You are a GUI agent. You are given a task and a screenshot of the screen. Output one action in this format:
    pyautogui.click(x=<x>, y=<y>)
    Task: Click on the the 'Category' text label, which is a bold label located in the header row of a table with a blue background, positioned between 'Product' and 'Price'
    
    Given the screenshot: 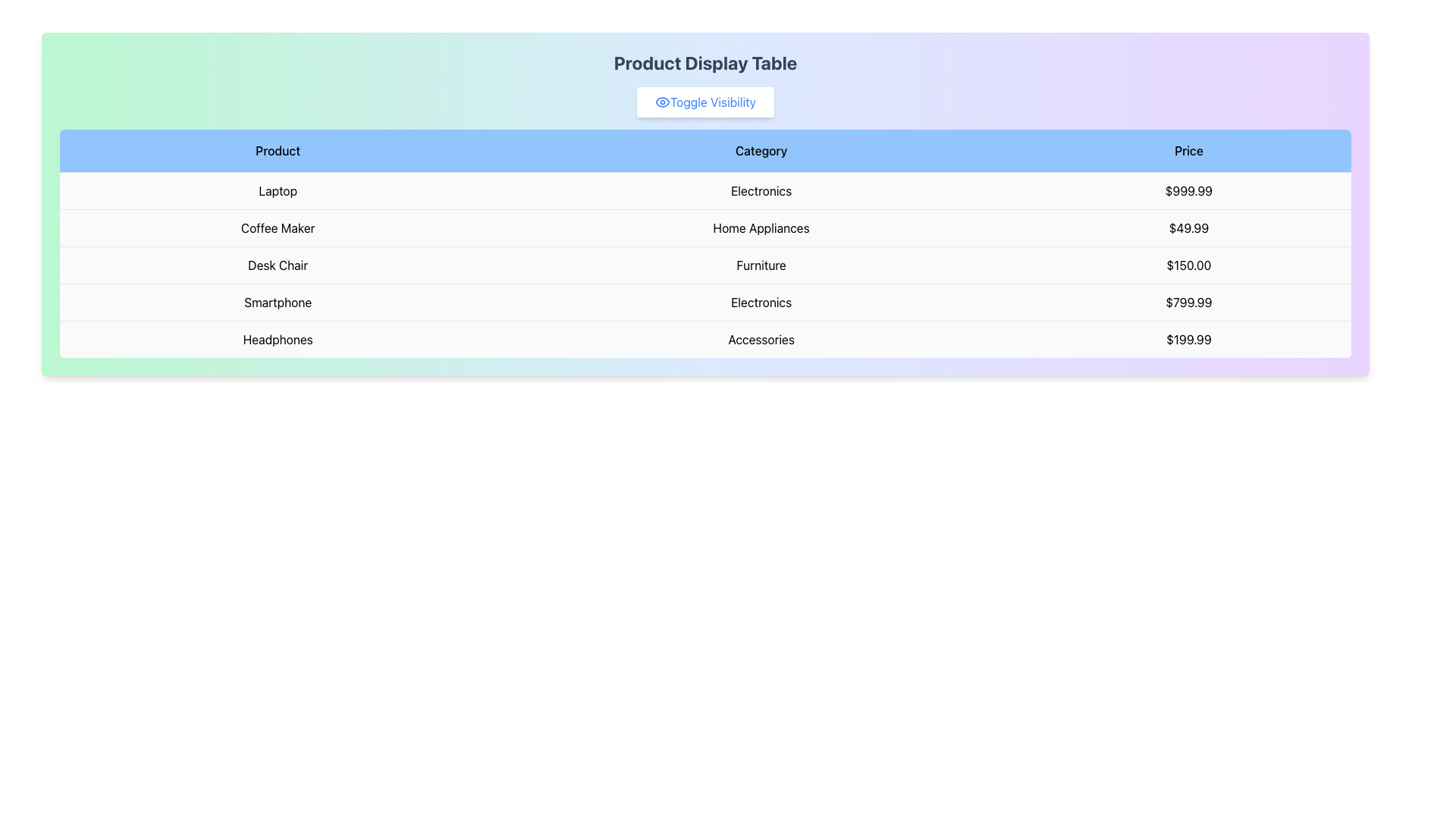 What is the action you would take?
    pyautogui.click(x=761, y=151)
    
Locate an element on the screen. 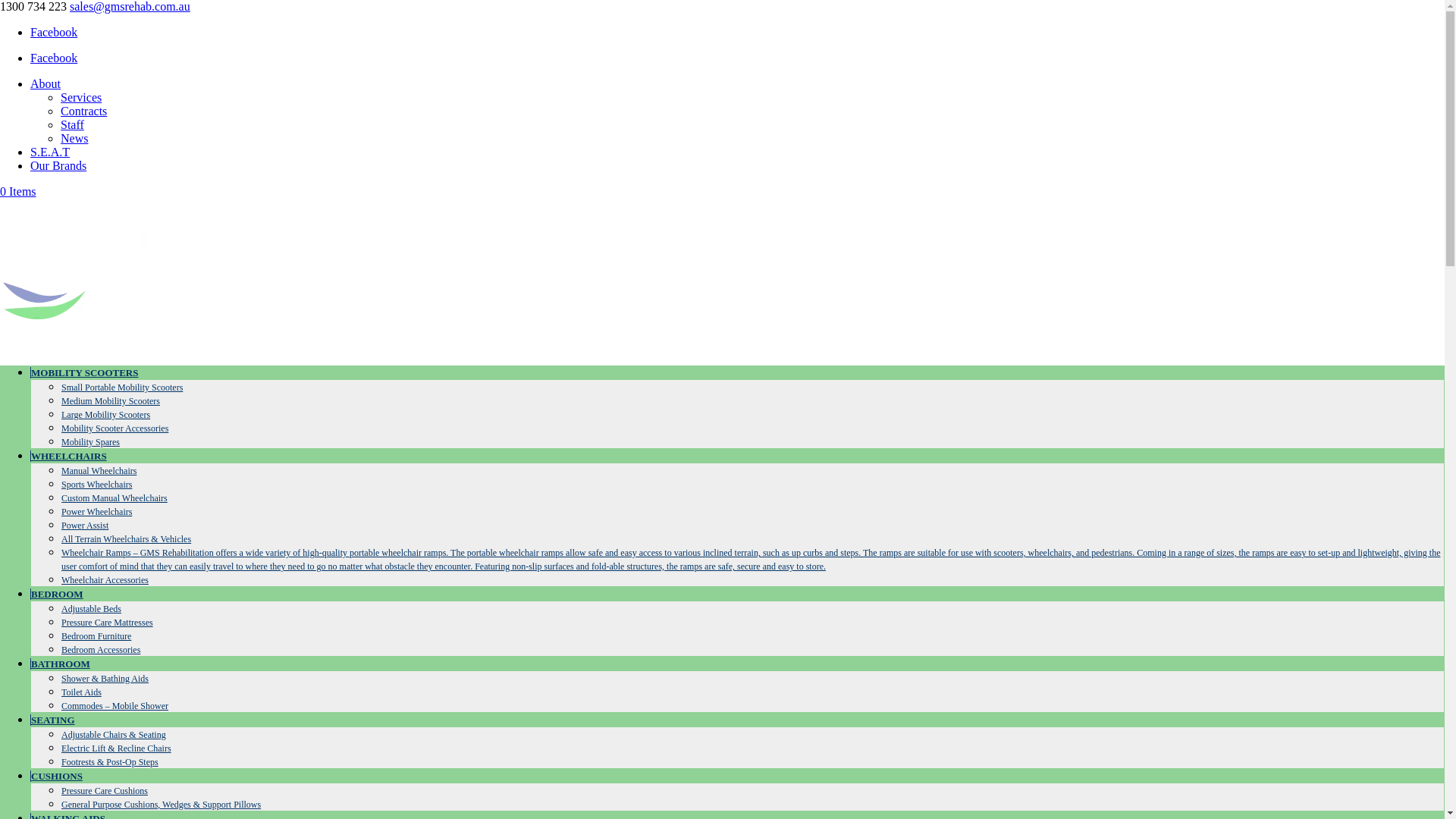  'Sports Wheelchairs' is located at coordinates (61, 485).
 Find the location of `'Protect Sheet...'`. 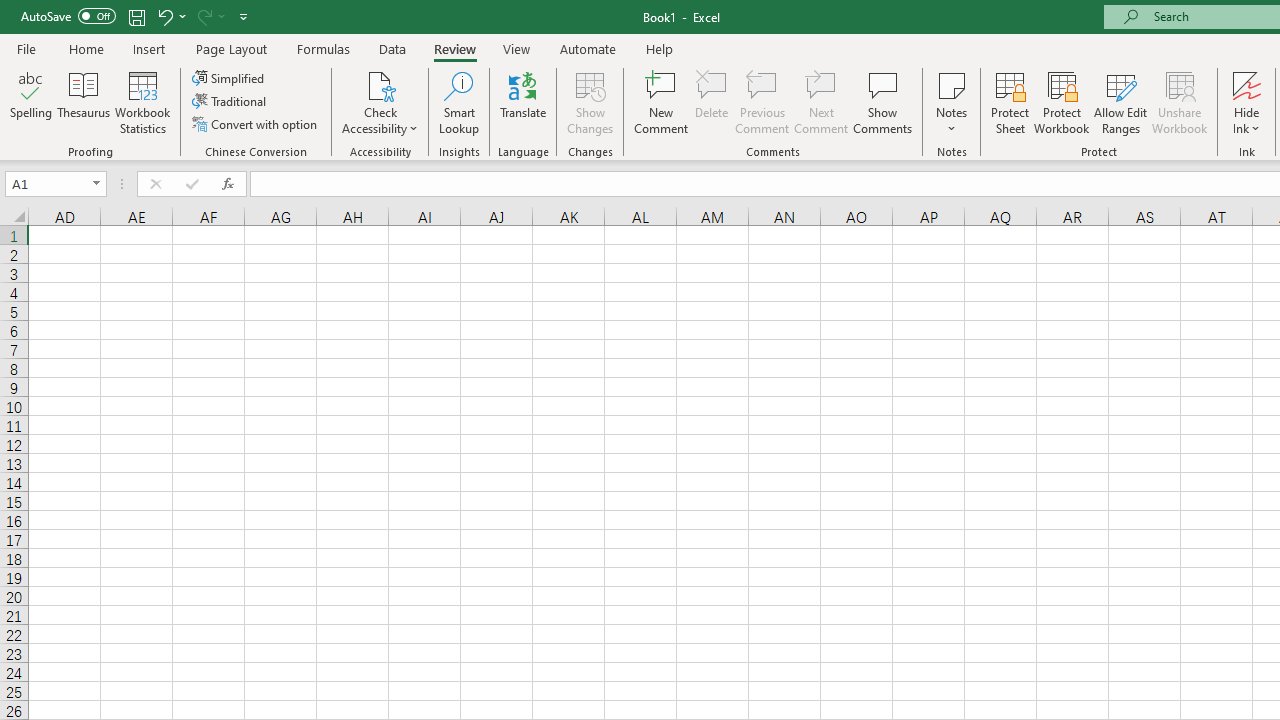

'Protect Sheet...' is located at coordinates (1010, 103).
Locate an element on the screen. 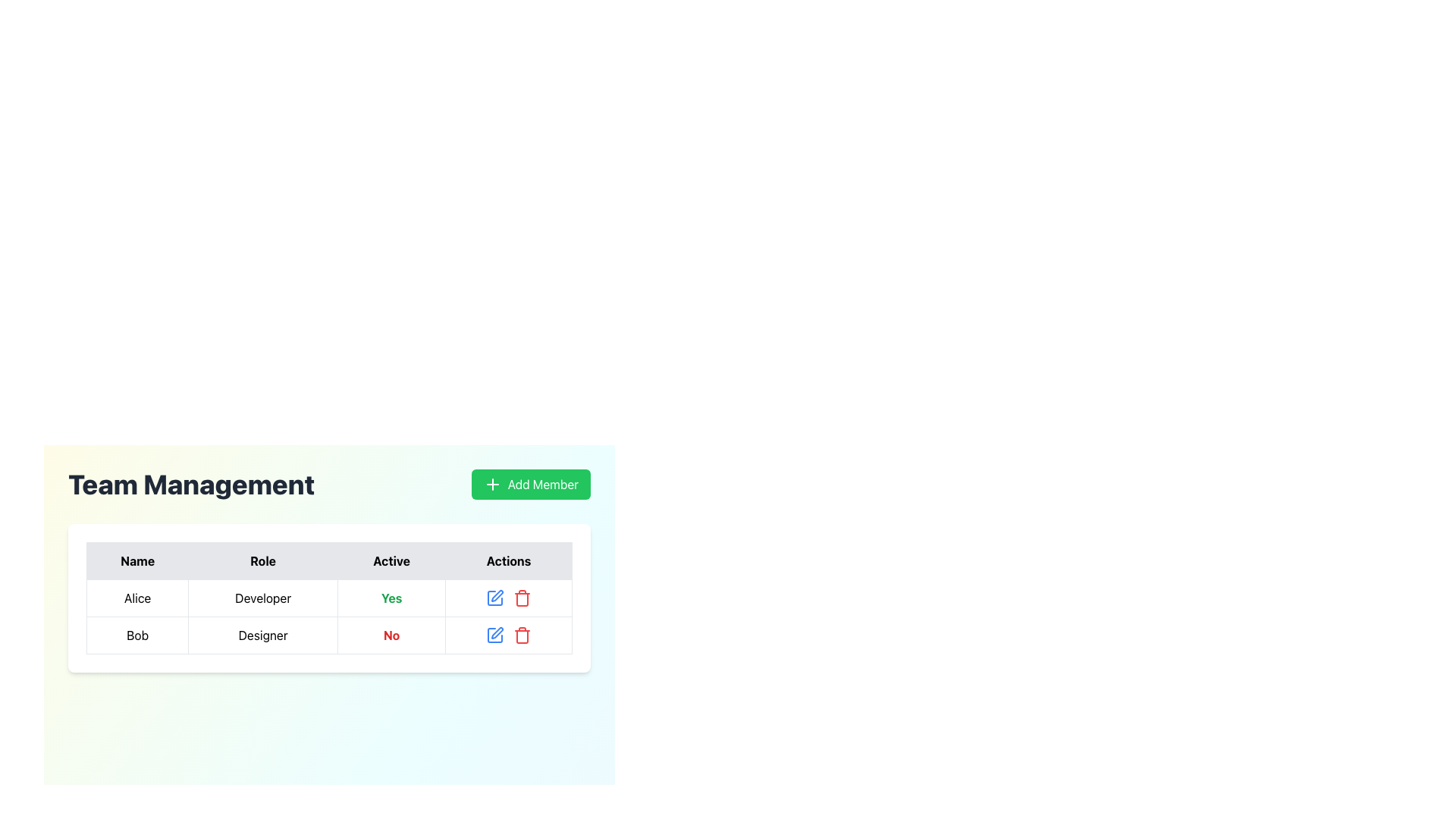 This screenshot has width=1456, height=819. the first row of the 'Team Management' table is located at coordinates (328, 598).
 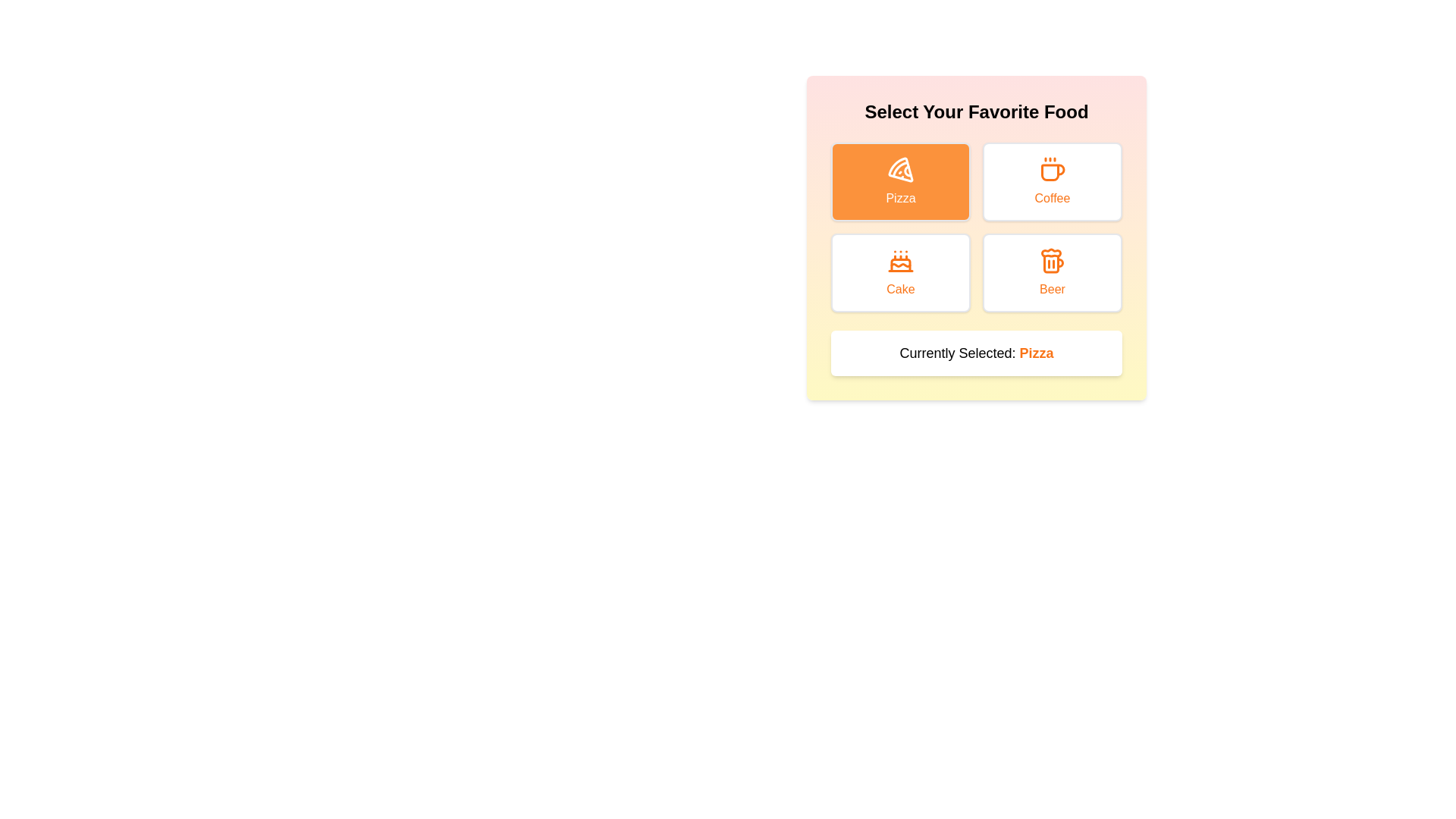 What do you see at coordinates (1051, 180) in the screenshot?
I see `the food item Coffee by clicking its button` at bounding box center [1051, 180].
+ + + +
Problem details: Could you write out every line from the very first one down to the line containing "pyautogui.click(x=<x>, y=<y>)", including both, reproducing them exactly?

Answer for the task:
You are a GUI agent. You are given a task and a screenshot of the screen. Output one action in this format:
    pyautogui.click(x=<x>, y=<y>)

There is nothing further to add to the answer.